Abstract Background Echinacoside (ECH) is the main active ingredient of Cistanches Herba, which is known to have therapeutic effects on metastatic tumors. However, the effects of ECH on liver cancer are still unclear. This study was to investigate the effects of ECH on the aggression of liver cancer cells. Methods Two types of liver cancer cells Huh7 and HepG2 were treated with different doses of ECH at different times and gradients. MTT and colony formation assays were used to determine the effects of ECH on the viability of Huh7 and HepG2 cells. Transwell assays and flow cytometry assays were used to detect the effects of ECH treatment on the invasion, migration, apoptosis and cell cycle of Huh7 and HepG2 cells. Western blot analysis was used to detect the effects of ECH on the expression levels of TGF-β1, smad3, smad7, apoptosis-related proteins (Caspase-3, Caspase-8), and Cyto C in liver cancer cells. The relationship between miR-503-3p and TGF-β1 was detected using bioinformatics analysis and Luciferase reporter assay. Results The results showed that ECH inhibited the proliferation, invasion and migration of Huh7 and HepG2 cells in a dose- and time-dependent manner. Moreover, we found that ECH caused Huh7 and HepG2 cell apoptosis by blocking cells in S phase. Furthermore, the expression of miR-503-3p was found to be reduced in liver tumor tissues, but ECH treatment increased the expression of miR-503-3p in Huh7 and HepG2 cells. In addition, we found that TGF-β1 was identified as a potential target of miR-503-3p.
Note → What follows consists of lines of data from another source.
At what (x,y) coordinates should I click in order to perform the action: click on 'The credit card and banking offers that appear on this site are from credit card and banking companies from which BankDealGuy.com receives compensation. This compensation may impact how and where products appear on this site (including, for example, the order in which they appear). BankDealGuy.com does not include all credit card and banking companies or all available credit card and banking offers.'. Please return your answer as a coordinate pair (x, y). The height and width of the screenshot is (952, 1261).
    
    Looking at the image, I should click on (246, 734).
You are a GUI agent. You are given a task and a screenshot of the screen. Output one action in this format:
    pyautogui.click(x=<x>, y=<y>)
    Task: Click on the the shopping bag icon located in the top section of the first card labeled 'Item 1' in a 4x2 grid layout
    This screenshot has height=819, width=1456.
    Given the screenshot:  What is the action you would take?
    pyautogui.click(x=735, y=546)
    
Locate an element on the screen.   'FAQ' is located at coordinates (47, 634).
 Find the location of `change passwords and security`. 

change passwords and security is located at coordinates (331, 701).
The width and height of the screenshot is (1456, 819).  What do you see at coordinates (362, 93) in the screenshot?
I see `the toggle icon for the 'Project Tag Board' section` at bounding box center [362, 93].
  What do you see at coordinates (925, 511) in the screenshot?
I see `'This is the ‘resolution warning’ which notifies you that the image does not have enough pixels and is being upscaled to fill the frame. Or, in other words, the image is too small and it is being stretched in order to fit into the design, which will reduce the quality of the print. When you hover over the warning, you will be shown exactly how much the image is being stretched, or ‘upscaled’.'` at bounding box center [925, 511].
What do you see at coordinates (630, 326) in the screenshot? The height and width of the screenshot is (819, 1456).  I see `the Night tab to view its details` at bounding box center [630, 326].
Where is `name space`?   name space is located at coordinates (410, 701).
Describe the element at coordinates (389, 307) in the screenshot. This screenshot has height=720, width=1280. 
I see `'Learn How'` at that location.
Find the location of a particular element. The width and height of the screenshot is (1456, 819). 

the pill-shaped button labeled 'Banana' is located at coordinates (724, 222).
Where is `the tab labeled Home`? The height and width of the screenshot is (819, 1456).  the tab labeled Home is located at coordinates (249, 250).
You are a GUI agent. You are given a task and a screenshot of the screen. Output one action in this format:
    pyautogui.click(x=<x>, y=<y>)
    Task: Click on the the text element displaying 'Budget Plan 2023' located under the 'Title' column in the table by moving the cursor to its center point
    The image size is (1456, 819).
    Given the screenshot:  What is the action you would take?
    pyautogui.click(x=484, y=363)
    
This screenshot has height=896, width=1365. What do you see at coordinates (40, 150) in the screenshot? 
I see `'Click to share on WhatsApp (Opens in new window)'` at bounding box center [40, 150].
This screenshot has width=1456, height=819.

ECH promoted the activation of the TGF-β1/Smad signaling pathway and increased the expression levels of Bax/Bcl-2. Moreover, ECH could trigger the release of mitochondrial Cyto C, and cause the reaction Caspases grade. Conclusions This study demonstrates that ECH exerts anti-tumor activity via the miR-503-3p/TGF-β1/Smad aixs in liver cancer, and provides a safe and effective anti-tumor agent for liver cancer.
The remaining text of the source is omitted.